Bütün bunların hiç kuşkusuz ideolojik bir temeli olmalıdır. Vardır zaten. 12 yıllık süreçte ilmik ilmik örülen laikliğin darbelenmesi ve nihayet sona erdirilmesi için bir iki adım ya kalmış ya kalmamıştır. Milli eğitim tümüyle bu ideolojik temelin sağlamlaştırılması için yeniden düzenlendi; bu iş hemen hemen tamamlanmıştır. Son noktanın konulması zamanıdır. Bu da seçimlerin her ne pahasına olursa olsun kazanılmasını zorunlu kılıyor.
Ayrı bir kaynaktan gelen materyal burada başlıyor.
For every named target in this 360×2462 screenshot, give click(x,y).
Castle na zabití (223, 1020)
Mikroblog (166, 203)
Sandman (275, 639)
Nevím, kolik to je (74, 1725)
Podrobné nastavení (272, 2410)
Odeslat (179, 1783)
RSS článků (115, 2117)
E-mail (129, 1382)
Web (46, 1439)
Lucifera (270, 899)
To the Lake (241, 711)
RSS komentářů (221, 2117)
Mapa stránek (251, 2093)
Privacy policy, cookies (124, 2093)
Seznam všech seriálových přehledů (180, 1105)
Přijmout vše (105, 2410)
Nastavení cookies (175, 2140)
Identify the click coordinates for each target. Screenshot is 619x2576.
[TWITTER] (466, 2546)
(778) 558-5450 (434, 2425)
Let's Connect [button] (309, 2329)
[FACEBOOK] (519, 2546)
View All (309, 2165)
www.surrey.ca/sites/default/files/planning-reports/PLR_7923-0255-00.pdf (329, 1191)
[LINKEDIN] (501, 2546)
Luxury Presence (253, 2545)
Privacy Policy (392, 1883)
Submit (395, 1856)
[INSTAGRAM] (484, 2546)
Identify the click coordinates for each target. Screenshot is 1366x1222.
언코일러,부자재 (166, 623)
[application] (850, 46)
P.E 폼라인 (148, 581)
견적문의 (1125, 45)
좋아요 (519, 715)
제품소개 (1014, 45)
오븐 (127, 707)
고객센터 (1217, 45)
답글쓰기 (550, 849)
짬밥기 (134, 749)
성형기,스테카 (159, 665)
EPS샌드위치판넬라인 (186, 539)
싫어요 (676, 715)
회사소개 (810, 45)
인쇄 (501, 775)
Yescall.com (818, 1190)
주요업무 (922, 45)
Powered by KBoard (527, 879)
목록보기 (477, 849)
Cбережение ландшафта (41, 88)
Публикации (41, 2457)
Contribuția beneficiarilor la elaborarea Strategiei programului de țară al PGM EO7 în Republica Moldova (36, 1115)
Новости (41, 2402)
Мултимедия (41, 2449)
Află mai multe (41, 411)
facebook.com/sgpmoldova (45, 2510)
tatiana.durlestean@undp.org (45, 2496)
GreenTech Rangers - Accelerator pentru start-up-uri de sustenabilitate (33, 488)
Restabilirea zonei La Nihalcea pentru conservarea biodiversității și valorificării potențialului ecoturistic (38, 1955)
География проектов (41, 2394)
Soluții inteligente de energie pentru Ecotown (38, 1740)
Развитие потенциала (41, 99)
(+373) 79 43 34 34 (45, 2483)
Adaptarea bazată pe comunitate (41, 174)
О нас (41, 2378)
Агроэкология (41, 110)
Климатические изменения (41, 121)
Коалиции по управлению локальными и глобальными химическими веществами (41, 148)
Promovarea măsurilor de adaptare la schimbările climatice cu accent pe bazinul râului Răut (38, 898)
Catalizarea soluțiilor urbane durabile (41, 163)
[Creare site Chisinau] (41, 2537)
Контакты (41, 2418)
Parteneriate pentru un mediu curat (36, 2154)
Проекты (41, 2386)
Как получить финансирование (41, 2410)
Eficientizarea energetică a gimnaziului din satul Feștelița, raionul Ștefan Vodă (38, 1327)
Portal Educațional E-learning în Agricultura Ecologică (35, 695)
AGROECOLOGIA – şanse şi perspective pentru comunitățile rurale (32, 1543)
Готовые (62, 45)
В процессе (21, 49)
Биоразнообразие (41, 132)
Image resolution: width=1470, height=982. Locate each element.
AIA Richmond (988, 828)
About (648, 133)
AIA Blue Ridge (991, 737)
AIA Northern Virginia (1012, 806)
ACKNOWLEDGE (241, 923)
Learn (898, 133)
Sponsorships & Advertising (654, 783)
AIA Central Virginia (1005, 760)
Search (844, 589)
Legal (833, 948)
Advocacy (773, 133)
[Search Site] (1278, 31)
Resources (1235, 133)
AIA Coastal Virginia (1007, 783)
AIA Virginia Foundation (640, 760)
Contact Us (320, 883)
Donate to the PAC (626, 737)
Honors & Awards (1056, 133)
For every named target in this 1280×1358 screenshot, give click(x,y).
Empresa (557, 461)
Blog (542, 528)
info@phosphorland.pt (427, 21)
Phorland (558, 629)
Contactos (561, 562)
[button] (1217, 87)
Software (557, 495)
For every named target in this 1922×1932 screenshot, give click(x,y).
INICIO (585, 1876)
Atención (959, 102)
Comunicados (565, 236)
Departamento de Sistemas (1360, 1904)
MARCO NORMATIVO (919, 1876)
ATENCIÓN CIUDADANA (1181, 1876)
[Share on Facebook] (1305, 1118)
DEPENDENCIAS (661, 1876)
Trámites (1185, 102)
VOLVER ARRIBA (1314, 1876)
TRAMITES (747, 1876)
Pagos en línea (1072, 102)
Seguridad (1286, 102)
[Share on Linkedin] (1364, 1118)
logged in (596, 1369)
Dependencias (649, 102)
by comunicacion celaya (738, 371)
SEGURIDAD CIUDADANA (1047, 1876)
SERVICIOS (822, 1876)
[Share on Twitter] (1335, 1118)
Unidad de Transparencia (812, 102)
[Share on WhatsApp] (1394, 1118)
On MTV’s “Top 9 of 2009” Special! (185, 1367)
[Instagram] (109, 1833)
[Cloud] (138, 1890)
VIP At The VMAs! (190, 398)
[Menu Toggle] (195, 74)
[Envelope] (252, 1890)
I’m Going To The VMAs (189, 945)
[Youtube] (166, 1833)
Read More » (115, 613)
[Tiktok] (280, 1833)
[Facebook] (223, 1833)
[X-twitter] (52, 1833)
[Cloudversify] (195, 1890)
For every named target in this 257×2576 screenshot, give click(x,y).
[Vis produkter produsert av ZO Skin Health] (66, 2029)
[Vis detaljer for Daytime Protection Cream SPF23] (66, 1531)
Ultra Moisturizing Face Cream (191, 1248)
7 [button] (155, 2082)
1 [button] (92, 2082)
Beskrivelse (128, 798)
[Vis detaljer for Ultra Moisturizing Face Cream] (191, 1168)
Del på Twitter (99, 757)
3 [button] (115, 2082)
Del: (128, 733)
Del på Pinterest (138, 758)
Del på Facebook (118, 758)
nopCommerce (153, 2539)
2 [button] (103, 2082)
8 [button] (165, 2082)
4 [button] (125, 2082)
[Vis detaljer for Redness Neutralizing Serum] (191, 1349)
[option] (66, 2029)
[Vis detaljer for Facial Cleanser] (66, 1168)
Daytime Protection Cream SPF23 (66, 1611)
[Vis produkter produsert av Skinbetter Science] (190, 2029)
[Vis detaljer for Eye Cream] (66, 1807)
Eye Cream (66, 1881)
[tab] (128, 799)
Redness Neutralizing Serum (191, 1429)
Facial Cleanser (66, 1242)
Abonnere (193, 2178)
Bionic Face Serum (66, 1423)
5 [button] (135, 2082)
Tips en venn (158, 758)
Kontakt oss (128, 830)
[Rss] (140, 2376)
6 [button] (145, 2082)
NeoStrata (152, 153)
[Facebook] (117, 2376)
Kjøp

Çünkü henüz şöyle ya da böyle özellikle laiklik konusunda ikna edilememiş yüzde 50’lik bir kitle var.

***

Bu yüzde 50’lik kitlenin genel gidişe “ne yapalım başka çare mi kaldı” çaresizliği ile boyun eğmesi de; -tarihte örnekleri var- “hayır ben bu yeni düzene boyun eğemem” demesi de mümkündür. Karar hiç kuşkusuz sandığa gidecek olanların olacaktır; ama onlara ne olup bittiğini anlatmak; bunu evde, okulda, sokakta, nerede şu adına “yeni” denilen gerilemeyle karşılaşıyorsak orada yapmak durumundayız. Siyasetin gerçek yenilikçileri somut durumu anlatamazsa “yeni düzenin sahipleri” kitleyi ikna edebilir, ülkemizi otokrasinin sessiz ülkesine çevirebilirler.

***

İkna etmenin yöntemlerini bir bir deniyorlar şimdi. En önemlisi; sokağın sesini susturmayı öne aldılar. Toplantı ve gösteri hakkını kullanılamaz hale getiren yeni düzenlemeler, yeni güvenlik önlemlerini içeren yasalar, sosyal medyaya baskı bunun içindir. Sokağın kapısını yasayla kapatırsanız sokağa çıkmak isteyenleri de yasadışına zorlamış olursunuz. Nefes almak, yaşayabilmek insanın fıtratında var. Ayrıca yasalarla, yönetmeliklerle, emirlerle ortadan kaldırılamayan evrensel insan haklarının otokratlara sonsuz bir özgürlük alanı sunmadığını da biliyoruz.

***

Yaşamak için nefes almak zorundayız. Hayat memat meselesi dediğimiz budur zaten.